(Data entries)
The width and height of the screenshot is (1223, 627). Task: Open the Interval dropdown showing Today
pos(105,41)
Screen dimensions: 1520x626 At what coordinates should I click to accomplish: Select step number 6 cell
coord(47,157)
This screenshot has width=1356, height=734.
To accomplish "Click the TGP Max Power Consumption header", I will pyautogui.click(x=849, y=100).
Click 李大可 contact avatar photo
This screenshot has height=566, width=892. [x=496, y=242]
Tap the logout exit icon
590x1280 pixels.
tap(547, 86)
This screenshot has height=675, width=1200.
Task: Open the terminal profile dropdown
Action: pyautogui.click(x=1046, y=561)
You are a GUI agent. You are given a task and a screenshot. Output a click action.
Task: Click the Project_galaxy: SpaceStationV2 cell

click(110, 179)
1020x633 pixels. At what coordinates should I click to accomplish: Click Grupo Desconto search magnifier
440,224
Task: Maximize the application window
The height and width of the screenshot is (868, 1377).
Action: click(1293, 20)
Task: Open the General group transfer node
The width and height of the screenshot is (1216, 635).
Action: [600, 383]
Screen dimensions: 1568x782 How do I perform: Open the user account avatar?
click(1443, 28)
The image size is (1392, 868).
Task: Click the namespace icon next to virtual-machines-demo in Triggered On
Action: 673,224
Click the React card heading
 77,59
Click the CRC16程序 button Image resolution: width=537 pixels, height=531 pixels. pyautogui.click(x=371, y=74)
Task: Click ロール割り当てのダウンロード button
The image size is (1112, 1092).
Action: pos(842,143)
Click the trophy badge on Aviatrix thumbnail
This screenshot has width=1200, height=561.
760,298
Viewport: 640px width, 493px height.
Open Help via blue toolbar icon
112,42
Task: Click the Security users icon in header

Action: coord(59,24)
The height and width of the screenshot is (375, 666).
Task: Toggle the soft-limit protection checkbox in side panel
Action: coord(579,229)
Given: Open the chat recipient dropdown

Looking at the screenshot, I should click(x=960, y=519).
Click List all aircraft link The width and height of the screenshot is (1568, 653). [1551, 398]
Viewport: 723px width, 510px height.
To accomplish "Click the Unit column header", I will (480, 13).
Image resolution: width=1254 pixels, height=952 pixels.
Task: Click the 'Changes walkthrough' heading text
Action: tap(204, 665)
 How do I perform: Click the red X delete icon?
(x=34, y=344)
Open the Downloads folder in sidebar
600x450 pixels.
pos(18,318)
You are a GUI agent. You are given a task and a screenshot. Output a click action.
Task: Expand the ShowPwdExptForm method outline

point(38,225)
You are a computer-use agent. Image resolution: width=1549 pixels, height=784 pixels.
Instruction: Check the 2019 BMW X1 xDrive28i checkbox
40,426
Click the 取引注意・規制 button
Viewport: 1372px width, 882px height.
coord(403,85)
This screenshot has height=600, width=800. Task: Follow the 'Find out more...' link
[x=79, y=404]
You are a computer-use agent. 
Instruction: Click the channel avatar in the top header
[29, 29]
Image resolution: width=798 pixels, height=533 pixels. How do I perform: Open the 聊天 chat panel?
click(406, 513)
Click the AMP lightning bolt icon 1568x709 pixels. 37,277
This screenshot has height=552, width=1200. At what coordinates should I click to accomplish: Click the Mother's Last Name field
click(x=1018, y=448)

ACTIVITY: For each line in the data above that contains the string "agent", extract the line.

EXERCISE OUTPUT:
You are a GUI agent. You are given a task and a screenshot. Output a click action.
You are a GUI agent. You are given a task and a screenshot. Output a click action.
You are a computer-use agent. Image resolution: width=1549 pixels, height=784 pixels.
You are a computer-use agent. 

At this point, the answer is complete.